■ **What the exercise asks**
Please format the rows below as a numbered list, leaving out any blank lines.

* Begin Dataset excerpts *

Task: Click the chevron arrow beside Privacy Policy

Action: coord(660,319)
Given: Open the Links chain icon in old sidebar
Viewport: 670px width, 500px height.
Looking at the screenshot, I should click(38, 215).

* End Dataset excerpts *

■ **Solution**
1. Task: Click the chevron arrow beside Privacy Policy
2. Action: coord(660,319)
3. Given: Open the Links chain icon in old sidebar
4. Viewport: 670px width, 500px height.
5. Looking at the screenshot, I should click(38, 215).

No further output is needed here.